Reduction and refinement of murine models of bacterial infection


This research aimed to reduce the use of animals in the investigation of clinically-relevant bacterial diseases by developing and implementing a method of monitoring infection using bioluminescence.


Infectious diseases are a major cause of mortality and morbidity worldwide. Mice are often used to investigate disease pathogenesis and to develop treatments. Traditionally, infected animals are killed at defined time points and tissues removed to determine localisation and degree of infection, and response to treatment; a six time point experiment would use up to 36 animals. Non-invasive detection of bacteria within live animals enables longitudinal monitoring and reduces the number of mice used by avoiding culling cohorts at various time points and allowing each animal to act as its own control.

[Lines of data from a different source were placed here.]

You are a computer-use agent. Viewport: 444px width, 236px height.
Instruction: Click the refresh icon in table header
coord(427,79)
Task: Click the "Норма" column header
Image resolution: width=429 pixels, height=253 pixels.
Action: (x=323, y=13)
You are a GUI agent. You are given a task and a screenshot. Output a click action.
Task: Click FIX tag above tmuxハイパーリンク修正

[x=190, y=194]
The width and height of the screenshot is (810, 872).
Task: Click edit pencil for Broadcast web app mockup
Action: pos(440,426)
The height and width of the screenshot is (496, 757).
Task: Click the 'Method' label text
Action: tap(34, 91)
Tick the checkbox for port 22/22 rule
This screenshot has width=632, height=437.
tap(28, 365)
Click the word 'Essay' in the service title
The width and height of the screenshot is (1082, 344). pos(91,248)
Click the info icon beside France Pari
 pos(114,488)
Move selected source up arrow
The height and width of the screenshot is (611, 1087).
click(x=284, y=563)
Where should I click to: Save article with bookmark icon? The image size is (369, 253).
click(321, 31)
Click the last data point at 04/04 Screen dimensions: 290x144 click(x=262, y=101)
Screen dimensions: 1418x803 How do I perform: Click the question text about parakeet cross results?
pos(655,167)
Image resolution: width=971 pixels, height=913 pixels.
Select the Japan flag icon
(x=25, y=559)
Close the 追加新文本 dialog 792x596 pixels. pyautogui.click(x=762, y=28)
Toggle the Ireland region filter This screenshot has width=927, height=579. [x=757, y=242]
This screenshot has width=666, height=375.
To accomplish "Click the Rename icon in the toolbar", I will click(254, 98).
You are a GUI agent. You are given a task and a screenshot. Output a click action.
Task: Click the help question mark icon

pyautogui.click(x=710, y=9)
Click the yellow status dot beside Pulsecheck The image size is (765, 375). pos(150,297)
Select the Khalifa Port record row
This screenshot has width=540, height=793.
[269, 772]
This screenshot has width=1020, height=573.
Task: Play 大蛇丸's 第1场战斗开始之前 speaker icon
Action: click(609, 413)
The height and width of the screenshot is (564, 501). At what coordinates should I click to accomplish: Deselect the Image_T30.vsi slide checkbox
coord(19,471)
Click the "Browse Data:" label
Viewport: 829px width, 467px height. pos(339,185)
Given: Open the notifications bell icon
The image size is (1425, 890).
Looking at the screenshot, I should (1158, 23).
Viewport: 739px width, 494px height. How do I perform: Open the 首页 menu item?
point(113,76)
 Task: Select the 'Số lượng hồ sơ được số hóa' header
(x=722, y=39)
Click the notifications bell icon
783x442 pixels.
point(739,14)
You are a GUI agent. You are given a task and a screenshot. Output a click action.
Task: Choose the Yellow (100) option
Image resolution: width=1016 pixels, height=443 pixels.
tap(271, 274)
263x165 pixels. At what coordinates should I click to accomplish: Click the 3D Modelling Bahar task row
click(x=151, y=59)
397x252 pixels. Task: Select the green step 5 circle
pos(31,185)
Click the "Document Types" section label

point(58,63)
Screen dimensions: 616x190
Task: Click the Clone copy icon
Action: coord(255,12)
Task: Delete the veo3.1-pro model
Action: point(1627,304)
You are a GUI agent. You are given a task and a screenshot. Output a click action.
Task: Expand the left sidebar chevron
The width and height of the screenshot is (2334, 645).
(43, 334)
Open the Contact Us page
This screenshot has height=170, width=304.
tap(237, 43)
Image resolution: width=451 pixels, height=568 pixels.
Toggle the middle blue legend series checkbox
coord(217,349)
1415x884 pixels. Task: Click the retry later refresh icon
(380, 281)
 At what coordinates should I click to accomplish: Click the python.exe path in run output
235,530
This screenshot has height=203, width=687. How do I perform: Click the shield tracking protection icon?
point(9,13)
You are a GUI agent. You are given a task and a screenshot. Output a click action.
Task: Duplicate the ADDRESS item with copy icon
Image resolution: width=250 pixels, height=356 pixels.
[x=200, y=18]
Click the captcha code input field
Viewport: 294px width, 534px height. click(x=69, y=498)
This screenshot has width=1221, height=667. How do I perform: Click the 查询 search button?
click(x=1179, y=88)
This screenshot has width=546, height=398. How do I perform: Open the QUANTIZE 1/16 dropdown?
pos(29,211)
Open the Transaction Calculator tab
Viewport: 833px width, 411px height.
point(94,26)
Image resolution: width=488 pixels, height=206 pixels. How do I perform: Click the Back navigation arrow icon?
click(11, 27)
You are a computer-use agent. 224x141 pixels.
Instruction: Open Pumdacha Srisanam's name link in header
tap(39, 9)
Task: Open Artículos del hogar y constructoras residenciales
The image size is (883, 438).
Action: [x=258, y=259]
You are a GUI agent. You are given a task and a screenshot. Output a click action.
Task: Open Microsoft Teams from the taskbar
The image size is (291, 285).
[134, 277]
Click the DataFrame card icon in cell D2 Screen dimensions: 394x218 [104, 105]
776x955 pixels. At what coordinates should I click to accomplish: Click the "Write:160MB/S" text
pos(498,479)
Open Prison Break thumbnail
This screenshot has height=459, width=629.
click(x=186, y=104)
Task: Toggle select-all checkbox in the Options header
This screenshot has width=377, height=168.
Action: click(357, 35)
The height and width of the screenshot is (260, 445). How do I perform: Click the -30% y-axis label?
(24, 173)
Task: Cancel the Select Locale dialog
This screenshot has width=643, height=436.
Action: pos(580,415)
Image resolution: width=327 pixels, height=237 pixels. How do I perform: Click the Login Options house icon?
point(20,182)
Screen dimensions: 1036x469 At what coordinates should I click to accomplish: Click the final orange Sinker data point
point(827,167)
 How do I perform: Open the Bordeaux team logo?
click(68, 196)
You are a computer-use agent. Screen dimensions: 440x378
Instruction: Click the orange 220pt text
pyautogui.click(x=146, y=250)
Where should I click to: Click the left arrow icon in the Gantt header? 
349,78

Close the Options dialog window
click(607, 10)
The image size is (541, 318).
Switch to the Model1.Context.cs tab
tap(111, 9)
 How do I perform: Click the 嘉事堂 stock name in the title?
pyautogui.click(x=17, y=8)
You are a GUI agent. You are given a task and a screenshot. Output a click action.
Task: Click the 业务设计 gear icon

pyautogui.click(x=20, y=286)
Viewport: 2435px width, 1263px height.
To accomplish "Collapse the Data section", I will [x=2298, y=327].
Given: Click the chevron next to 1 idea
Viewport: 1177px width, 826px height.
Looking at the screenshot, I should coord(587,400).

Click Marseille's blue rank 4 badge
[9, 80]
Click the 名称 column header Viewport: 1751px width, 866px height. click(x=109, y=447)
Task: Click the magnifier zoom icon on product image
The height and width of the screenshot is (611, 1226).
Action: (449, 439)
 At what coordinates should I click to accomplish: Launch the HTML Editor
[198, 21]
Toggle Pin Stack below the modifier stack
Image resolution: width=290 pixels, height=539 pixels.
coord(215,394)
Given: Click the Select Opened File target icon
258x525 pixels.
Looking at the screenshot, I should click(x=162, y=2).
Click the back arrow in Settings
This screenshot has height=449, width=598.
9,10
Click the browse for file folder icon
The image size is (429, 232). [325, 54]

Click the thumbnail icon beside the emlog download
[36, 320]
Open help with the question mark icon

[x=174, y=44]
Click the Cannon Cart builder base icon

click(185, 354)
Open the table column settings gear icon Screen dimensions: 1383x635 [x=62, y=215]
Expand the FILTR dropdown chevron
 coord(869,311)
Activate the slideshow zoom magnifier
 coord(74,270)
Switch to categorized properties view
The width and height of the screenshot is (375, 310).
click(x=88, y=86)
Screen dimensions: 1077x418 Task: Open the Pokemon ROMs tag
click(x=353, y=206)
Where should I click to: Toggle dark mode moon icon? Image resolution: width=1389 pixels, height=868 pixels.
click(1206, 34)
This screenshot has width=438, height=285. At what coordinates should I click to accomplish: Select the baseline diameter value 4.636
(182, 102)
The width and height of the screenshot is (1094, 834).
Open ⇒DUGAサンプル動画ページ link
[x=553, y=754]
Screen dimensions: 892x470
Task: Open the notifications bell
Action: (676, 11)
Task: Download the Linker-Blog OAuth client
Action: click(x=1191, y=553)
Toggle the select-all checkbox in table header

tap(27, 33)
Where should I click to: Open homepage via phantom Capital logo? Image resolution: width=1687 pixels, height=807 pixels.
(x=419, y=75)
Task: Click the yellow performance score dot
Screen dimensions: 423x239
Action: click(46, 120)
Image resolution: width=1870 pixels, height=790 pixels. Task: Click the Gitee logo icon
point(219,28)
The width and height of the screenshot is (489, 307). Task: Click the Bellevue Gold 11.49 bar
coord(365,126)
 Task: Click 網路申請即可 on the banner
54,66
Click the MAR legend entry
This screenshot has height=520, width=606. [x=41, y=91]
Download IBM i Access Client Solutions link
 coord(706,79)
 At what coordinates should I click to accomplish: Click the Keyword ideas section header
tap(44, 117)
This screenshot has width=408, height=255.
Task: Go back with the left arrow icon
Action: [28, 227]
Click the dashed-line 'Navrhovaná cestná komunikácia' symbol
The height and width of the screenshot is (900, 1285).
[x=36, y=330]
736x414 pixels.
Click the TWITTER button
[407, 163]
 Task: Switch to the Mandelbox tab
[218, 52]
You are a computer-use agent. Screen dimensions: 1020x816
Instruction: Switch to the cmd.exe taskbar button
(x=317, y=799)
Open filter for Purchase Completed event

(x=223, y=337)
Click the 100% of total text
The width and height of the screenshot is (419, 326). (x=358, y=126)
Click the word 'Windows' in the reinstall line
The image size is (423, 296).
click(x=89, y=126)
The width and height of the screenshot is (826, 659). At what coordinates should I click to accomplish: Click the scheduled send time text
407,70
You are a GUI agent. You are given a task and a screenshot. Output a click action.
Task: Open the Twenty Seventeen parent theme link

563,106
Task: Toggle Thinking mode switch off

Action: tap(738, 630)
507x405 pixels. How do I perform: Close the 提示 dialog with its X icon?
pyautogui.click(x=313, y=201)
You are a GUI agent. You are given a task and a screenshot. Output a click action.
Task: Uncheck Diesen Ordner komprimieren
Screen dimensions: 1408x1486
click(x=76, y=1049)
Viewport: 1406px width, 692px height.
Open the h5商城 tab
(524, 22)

Research details and methods

Plasmid vectors were developed for expression of luciferase in the targeted bacteria.  Infection and disease progression were monitored in real time in mice by bioluminescence imaging.

Key impacts and findings

The project developed a clinically-relevant bioluminescent strain of Streptococcus pyogenes, a Gram positive bacterium associated with a range of human diseases. By monitoring the bioluminescence, infected mice could be studied for around four days without the need to cull groups at pre-determined time points. This allowed the number of animals to be reduced by four-fold. The technique also provided more precise quantitation of the bacterial infectious dose, and revealed previously unknown niches of infection. The ability to identify mice in which the disease was progressing rapidly enabled the use of improved humane endpoints to minimise suffering. 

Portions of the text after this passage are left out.